The Teachings of Salaam by YULIA GLICH

ISRAEL — I was 10 years old when my parents took me to a celebration of Israel’s 50th Anniversary. I saw men and women dancing and singing, inviting the audience in a small Russian town to rejoice with them. I remember being startled. I was always told that Israel was an ancient nation. I read about what happened there thousands years ago in history books, novels, and in the Bible. How can it be 50 years young? My parents couldn’t or didn’t want to explain.

I was 12 when a group of neo-Nazis was following me on the street yelling racial slurs and threats. I ran home and was scared to leave the house. I did not want to tell my family what happened but I also did not understand why they picked me to harass. I never announced in public that I was Jewish. How could they know, I thought. How could they know?

After college, I moved to Israel and applied for a citizenship there. Not because I had strong Zionist inclinations, but because I felt confined by the political regime in Russia. It wasn’t just anti-semitism, but also my career that was constantly bothering me. I wanted to be a journalist but all major media outlets were government owned, heavily censored, and strictly controlled. I didn’t feel free in my country and I had an option to escape so I took it.

At the time it never occurred to me how much privilege I had and how easy I had it. I was allowed to vote, work, and move freely in a country I just moved to, while Palestinians who were born there were denied many if not all of those things.
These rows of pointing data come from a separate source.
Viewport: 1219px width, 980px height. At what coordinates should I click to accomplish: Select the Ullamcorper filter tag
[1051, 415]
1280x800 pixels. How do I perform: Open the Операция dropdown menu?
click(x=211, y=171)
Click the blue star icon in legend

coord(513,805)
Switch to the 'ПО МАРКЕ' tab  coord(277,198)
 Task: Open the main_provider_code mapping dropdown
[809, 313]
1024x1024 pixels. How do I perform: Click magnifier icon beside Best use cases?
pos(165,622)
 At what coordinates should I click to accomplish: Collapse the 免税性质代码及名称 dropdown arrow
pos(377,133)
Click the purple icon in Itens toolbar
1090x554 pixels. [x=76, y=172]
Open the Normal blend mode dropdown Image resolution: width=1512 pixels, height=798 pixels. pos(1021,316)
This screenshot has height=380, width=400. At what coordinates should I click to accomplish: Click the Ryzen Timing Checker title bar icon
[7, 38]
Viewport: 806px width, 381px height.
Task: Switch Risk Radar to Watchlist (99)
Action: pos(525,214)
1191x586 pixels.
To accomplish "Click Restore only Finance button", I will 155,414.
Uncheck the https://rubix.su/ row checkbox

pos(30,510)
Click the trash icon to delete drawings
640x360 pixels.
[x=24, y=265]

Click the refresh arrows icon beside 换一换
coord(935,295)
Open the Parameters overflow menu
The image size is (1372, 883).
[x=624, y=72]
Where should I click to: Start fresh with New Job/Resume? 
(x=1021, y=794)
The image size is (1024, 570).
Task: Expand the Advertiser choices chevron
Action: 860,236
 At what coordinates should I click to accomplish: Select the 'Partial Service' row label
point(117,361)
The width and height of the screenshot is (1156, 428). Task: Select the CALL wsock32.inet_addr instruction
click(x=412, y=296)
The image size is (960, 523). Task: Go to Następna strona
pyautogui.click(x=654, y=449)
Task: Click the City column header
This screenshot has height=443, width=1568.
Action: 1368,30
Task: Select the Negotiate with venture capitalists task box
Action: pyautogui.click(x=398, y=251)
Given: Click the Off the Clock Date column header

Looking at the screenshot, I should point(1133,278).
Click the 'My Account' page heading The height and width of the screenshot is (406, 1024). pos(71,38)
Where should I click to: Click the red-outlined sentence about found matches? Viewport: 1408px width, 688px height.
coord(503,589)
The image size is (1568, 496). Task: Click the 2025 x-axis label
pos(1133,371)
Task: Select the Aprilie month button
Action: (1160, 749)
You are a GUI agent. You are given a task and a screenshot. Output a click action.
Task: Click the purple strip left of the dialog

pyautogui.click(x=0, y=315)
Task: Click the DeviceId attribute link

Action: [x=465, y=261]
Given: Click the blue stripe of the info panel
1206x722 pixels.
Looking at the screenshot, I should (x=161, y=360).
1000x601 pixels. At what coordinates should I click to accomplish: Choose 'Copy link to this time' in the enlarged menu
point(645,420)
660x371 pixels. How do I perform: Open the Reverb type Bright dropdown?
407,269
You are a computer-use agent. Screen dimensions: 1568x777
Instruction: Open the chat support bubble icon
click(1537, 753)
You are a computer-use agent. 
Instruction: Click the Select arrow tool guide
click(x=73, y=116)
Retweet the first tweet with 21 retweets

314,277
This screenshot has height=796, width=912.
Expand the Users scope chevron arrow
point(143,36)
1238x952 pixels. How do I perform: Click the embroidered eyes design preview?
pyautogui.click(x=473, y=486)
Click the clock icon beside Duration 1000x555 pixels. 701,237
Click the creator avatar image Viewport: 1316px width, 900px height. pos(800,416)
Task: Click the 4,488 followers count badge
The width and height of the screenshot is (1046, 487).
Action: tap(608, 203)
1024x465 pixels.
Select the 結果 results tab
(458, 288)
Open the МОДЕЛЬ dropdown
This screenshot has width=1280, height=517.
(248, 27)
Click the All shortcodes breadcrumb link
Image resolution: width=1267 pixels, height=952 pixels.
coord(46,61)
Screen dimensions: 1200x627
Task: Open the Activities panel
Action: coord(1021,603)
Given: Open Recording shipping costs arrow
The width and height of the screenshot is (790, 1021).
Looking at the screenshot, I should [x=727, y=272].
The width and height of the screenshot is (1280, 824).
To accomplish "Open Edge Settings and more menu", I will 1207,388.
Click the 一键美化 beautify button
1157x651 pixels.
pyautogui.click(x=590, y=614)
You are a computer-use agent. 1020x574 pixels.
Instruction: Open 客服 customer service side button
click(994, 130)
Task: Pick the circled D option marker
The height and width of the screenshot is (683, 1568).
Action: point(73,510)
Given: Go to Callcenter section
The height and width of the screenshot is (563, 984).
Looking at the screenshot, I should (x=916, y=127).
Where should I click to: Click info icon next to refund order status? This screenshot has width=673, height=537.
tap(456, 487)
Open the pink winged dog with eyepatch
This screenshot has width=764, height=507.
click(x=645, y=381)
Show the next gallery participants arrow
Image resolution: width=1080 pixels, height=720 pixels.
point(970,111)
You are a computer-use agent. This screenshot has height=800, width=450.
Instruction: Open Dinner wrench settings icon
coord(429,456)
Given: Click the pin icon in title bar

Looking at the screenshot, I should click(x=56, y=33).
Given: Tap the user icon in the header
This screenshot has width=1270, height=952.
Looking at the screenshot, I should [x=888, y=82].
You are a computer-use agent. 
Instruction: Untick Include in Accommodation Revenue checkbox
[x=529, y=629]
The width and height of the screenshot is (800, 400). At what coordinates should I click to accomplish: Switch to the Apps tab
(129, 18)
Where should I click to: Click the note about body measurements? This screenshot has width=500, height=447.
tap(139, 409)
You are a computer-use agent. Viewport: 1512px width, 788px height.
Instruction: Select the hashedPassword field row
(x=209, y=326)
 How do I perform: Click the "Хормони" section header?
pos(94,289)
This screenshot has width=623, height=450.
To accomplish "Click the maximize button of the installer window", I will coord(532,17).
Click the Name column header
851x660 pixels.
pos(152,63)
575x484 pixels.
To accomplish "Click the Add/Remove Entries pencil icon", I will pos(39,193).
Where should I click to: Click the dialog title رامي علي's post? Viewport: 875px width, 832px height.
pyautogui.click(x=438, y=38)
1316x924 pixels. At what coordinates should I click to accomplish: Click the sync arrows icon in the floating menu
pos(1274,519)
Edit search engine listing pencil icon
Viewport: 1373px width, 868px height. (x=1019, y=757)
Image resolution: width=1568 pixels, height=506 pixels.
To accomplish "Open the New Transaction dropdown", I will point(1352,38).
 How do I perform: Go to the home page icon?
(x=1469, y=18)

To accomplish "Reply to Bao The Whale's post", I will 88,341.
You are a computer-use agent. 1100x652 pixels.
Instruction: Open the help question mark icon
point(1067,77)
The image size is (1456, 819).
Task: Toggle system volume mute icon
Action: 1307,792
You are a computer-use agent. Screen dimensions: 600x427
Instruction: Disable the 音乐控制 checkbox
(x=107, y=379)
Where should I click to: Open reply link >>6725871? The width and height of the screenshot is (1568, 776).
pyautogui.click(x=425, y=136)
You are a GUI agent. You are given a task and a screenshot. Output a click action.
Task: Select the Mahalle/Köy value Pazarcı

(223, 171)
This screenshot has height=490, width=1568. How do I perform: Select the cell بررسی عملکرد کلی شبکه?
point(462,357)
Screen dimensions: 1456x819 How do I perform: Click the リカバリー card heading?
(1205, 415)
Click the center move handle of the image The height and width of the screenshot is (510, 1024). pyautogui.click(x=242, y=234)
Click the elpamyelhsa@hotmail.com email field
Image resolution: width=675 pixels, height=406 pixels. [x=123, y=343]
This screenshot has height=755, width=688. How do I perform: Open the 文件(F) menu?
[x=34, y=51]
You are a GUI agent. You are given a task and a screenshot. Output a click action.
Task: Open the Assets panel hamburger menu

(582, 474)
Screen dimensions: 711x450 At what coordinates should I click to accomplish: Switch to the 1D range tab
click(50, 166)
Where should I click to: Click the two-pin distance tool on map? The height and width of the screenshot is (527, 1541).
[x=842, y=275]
It wasn’t until a few years later, when I moved to the United States, that I made my first Palestinian friend. Her name was Salaam and we had a lot in common. We both liked to travel, we were the same age, but what was strikingly different was our experience in Israel-Palestine. I remember talking with her about Israel’s Independence day and that weird celebration that I didn’t understand when I was 10. She explained that the same day is commemorated as Nakba, the day of the catastrophe for Palestinians. It was then when I realized that my happiness and comfort in Israel was at her expense. I was given the homeland that was taken from her and her family. She never blamed me for anything but I felt this immense guilt.

It took me moving to Israel and moving away to begin to learn and try to comprehend the complex histories of Israel-Palestine, to meet Palestinians and learn their stories, and to question the history I was taught.